Commerce City is hopeful that a provision in a recently passed defense spending bill will clear the way for houses, stores and offices on the former Rocky Mountain Arsenal site. Since the 1980s, restrictive covenants have barred any residential construction at the former chemical weapons manufacturing facility, most of which is now, post-remedition, a national wildlife refuge.
Will it be safe? Quite possibly, but right now, no one knows.
What the legislation allows is for the restrictions to be lifted if environmental assessments show its safe for human habitation. Now Commerce City needs to come up with a plan for testing and sampling that will pass muster with the Colorado Department of Public Health and Environment and the Environmental Protection Agency.
A preliminary study in 2002 did not find contamination, but state public health officials said a much more thorough examination needs to be done.
"The state and the EPA would work with Commerce City to develop the methodology and the criteria," said Warren Smith, community involvement manager for the Hazardous Materials and Waste Management Division of CDPHE. "It would be quite rigorous. It would not be a slam dunk."
The land bought by Commerce City in 2004 for the Victory Crossing project sits at the southwest corner of the former chemical weapons manufacturing site and includes the area north of 56th Avenue between Quebec Street and Central Park Boulevard. Dick's Sporting Goods Park is part of this project, but the development of housing, stores and offices has been delayed by the covenants whose purpose was to prevent just such habitation.
Susan Newton, Rocky Mountain Arsenal project manager for CDPHE, said the site is a bit unusual for a Superfund site in that the covenants were put in place before any detailed assessment of the dangers. In later projects, covenants were put in place after assessment and remediation to restrict access to areas that could not be cleaned enough to ever be safe, but Rocky Mountain Arsenal was one of the first projects to go through the Superfund process.
"It was just known that there was a big, ugly mess out there," Newton said.
The clean-up effort focused on the interior of the site, where weapons manufacturing occurred and where there was known to be extensive contamination with volatile organic compounds, heavy metals, pesticides and diisopropyl methylphosphonate, a chemical associated with the production of nerve gas. The area identified for the Victory Crossing project was a buffer area on the exterior of the site. It's never really been studied.

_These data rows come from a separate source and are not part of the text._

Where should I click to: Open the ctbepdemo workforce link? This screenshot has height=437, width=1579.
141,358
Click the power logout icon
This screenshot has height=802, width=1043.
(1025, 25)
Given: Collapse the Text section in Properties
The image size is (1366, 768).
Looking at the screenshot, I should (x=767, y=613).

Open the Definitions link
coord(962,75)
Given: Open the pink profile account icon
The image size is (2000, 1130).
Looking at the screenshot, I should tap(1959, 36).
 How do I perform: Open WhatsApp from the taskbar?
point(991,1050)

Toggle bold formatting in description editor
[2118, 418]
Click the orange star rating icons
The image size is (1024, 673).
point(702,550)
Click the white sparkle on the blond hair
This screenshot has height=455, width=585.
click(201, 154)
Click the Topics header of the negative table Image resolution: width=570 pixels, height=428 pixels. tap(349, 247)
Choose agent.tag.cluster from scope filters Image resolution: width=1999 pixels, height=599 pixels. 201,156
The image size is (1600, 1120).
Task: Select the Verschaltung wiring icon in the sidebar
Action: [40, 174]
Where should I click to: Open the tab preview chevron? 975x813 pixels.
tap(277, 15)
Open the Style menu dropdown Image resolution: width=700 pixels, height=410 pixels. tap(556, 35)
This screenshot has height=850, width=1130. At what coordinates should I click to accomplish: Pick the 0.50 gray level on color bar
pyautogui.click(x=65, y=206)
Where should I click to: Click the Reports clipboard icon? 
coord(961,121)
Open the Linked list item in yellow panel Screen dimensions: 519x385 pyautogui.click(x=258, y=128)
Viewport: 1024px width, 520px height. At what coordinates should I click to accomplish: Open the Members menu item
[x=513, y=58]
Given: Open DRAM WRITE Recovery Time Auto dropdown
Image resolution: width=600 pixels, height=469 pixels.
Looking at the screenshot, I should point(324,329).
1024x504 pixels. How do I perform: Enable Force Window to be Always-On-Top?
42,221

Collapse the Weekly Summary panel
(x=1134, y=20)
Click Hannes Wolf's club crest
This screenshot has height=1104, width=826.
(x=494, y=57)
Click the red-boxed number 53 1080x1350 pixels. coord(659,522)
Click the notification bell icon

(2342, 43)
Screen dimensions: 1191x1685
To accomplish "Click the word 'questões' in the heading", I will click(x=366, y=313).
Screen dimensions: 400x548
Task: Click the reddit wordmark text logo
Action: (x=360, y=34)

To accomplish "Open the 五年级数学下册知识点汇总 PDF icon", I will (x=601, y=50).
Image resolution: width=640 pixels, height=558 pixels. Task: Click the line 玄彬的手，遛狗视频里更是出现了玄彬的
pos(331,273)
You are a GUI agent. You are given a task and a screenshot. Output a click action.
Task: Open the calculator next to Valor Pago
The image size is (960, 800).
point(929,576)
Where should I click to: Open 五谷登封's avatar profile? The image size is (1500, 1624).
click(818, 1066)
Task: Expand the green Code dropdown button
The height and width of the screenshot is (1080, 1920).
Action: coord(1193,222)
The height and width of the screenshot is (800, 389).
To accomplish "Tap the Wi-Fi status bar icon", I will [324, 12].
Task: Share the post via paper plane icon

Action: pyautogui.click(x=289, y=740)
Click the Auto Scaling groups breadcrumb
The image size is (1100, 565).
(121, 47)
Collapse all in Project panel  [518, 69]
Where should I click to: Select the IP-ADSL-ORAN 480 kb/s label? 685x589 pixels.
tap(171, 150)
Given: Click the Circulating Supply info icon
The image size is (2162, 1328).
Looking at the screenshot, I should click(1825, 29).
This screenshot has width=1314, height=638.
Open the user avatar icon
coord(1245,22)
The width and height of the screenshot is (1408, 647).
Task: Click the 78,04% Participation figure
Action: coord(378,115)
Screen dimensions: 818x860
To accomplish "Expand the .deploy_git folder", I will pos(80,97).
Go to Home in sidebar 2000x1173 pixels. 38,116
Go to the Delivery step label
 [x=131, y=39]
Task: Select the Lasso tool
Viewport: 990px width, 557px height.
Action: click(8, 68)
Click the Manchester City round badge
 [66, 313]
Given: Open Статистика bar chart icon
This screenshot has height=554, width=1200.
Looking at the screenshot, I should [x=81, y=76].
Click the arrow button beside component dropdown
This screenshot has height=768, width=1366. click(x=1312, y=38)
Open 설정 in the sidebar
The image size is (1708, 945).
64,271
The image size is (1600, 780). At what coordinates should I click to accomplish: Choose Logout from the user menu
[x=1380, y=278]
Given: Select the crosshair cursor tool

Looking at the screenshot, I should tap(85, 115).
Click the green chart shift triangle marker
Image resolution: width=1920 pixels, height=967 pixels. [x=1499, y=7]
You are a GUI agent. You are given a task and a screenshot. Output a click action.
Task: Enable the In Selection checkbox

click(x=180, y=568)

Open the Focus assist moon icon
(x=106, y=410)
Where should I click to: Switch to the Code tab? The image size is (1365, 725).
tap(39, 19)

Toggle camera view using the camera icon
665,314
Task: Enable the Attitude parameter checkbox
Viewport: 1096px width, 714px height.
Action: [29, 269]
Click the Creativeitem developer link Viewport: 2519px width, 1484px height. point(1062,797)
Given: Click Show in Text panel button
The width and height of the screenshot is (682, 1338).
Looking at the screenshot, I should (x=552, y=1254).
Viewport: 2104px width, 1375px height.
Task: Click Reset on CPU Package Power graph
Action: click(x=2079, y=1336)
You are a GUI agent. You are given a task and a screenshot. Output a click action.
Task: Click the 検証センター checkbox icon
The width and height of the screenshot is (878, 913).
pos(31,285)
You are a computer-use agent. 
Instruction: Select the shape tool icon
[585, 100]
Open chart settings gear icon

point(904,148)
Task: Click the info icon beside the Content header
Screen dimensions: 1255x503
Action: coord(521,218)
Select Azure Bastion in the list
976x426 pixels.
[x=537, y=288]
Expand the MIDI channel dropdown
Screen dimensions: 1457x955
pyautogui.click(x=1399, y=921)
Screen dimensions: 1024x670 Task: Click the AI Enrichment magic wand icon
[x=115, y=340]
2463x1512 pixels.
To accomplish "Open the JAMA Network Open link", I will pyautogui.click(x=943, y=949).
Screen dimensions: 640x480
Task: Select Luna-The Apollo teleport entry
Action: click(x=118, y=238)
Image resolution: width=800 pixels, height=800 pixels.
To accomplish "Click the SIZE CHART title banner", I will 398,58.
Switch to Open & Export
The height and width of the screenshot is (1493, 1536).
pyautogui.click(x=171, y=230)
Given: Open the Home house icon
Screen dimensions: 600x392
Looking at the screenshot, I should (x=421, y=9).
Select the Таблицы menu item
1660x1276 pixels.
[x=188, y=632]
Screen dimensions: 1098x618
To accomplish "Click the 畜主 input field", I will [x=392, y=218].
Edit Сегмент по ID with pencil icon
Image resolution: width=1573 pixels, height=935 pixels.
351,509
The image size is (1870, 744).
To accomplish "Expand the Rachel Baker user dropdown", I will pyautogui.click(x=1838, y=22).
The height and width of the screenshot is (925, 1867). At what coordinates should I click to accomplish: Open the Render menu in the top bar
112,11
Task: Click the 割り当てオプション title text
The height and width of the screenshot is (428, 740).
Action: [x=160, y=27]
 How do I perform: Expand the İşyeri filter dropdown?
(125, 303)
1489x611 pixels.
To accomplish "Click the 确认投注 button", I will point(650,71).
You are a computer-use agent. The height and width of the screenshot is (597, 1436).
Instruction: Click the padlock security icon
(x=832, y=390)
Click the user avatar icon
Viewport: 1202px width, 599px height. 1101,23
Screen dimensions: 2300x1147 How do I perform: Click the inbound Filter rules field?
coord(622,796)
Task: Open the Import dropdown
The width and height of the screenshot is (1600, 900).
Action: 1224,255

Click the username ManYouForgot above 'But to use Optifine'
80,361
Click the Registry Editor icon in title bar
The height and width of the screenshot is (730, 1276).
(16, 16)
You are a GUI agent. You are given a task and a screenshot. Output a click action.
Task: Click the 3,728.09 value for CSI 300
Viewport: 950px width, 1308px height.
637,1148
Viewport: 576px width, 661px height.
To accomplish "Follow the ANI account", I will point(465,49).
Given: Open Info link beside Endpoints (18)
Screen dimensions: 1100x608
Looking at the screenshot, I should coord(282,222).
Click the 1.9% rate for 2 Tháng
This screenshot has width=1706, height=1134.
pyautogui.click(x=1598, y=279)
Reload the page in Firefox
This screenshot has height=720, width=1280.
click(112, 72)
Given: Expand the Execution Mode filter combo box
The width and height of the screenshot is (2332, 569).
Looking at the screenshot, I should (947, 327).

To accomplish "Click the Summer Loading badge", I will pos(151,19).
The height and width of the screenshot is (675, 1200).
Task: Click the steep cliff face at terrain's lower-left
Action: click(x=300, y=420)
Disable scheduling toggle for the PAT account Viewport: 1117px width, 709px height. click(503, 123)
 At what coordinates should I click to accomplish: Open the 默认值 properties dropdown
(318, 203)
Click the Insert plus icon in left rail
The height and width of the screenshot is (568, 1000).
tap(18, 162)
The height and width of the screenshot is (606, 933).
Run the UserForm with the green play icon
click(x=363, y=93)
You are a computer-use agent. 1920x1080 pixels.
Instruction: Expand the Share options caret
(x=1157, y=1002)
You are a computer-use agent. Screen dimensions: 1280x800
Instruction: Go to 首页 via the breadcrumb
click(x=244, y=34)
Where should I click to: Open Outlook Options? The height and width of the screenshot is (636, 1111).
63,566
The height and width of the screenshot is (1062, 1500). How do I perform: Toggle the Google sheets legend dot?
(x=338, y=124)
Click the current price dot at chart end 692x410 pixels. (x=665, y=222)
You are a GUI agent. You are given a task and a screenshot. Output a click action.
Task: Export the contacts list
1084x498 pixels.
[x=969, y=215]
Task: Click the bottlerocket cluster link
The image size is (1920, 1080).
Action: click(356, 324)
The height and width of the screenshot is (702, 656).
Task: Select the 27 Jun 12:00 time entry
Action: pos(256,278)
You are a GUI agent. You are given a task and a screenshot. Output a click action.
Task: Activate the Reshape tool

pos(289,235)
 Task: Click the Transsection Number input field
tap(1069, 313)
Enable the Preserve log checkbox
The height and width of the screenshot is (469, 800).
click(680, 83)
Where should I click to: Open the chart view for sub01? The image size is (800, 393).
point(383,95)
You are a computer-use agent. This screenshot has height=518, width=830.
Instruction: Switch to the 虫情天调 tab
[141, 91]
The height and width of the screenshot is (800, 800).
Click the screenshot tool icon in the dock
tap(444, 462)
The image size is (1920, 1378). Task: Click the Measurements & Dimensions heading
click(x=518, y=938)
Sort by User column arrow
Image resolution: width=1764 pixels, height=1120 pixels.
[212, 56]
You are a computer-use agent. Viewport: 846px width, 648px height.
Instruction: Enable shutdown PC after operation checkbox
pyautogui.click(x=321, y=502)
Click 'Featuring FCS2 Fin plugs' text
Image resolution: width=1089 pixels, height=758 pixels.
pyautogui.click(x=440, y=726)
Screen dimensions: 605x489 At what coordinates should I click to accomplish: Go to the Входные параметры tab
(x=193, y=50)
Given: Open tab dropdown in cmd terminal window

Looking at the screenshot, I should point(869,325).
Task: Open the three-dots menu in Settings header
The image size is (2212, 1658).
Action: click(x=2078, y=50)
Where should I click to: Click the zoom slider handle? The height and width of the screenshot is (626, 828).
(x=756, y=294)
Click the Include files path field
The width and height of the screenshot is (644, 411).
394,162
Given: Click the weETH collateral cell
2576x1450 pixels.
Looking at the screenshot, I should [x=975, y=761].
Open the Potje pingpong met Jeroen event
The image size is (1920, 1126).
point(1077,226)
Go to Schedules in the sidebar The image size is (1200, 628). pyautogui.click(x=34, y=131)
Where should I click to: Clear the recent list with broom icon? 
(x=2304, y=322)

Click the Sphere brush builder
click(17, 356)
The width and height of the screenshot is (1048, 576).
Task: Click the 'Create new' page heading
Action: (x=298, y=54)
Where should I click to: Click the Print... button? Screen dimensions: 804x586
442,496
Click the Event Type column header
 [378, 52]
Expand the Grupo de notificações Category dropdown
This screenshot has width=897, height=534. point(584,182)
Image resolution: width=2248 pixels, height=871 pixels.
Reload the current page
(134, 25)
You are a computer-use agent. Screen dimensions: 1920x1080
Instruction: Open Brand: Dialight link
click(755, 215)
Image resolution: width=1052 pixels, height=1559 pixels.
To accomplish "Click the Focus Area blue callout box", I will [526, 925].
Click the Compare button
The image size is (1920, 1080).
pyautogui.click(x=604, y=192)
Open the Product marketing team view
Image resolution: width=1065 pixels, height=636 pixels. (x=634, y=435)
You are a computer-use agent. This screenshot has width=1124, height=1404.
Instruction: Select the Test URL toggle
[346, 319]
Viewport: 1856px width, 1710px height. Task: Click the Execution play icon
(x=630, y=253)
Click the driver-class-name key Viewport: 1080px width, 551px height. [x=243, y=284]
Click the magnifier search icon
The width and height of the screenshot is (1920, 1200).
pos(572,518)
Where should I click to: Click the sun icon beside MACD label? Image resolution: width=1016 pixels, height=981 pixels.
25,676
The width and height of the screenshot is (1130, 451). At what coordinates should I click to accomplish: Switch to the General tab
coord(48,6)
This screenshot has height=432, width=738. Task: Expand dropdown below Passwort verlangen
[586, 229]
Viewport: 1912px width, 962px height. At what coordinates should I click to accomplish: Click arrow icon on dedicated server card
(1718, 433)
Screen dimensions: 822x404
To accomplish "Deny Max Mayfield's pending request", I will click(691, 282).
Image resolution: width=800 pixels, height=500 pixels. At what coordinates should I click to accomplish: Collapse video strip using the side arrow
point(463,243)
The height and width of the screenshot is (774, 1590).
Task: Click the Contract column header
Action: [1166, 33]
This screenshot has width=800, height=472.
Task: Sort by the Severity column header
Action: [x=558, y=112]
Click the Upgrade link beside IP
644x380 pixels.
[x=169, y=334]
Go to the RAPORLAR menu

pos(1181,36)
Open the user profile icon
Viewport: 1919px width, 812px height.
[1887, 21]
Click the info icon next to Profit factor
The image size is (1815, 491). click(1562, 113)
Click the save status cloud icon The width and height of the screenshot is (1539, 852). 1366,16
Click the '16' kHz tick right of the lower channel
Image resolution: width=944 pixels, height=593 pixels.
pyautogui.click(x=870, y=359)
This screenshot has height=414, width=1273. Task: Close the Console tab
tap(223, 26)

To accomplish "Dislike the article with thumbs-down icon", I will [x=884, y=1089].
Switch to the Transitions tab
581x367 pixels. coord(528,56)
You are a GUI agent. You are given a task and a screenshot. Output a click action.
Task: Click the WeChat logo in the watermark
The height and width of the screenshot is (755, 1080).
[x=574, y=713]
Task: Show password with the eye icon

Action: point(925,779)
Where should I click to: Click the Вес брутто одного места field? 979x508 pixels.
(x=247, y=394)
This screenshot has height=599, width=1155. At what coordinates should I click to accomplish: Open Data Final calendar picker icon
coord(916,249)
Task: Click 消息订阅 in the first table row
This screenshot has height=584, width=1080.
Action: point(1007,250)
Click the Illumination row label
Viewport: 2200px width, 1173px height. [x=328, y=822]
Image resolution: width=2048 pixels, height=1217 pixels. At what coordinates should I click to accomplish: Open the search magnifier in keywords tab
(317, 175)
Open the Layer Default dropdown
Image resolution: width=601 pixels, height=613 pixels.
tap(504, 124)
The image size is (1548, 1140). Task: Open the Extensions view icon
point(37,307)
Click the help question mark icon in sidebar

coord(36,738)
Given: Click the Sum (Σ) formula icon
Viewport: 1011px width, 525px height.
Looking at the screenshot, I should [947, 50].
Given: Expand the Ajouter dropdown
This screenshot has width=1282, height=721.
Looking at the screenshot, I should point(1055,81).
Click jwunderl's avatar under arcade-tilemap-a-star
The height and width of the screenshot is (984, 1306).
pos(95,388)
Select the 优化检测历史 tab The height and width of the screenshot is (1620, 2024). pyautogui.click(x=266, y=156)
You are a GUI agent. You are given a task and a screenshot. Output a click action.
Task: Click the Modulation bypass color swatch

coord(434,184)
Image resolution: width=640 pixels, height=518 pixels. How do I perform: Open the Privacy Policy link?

The contamination was remediated mostly by removing enormous amounts of soil and burying it in specially constructed landfills. Groundwater contamination continues to be a problem, and there are several spots where water is pumped and treated before being returned to the earth.
The good news for Commerce City is that groundwater in the area flows to the north and northwest, away from the area the city wants to develop.
That said, when Rocky Mountain Arsenal was removed from the Superfund program's National Priorities List, that delisting was contingent on the covenants staying in place.
"It's known that the buffer areas were not subject to the same intensive use, but they haven't been characterized and there hasn't been the sampling that would be necessary to determine if it's safe for the kind of residential uses that Commerce City envisions," Newton said.
"I don't know that there is any expectation that they would find something that would be of concern, but that investigation absolutely has to be done."
I knew this was probably an apples and oranges comparison, but I had to ask about Rocky Flats, Denver's other infamous Superfund site that's now a wildlife refuge with new housing development on its edges. Rocky Flats was used to manufacture plutonium triggers for warheads. On two occasions plutonium fires sent contamination across the metro area, and there were also storage leaks that contaminated the soil.
This year, a group called Rocky Flats Downwinders conducted a health survey in cooperation with Metro State University of people who lived in the area while the plant was in operation and found a possible elevated incidence of certain rare cancers. CDPHE's Colorado Cancer Registry is using that data to update a previous study that found cancer risks were similar to people living in other parts of the region. The Downwinders study required people to self-report, so people who got sick may have been over-represented, but it also includes people who moved away from the area before they got sick who may not have shown up in previous studies.
Newton said one difference is that we know a lot more about the off-site areas around Rocky Flats than we do about the buffer areas around Rocky Mountain Arsenal. Though some people have a lingering unease about living near Rocky Flats, the areas around the refuge have been cleared by the EPA and CDPHE, Smith said.
"The similarities are that they were federal weapons facilities that have been cleaned up to the point they can be wildlife refuges," Smith said. "The similarities kind of end there."
"Some of the chemicals that were present at Rocky Mountain Arsenal are much scarier to me personally than anything at Rocky Flats," he added. "There were things at Rocky Mountain Arsenal that could kill you immediately."
Newton said the environmental assessment could take about a year.
"We want people to understand that it is not going to be a quick or haphazard process, and we are extremely committed as an institution to making sure that whatever happens out there is safe," Smith said.
Clarification: This story has been updated to include that there was a preliminary study on the site in 2002.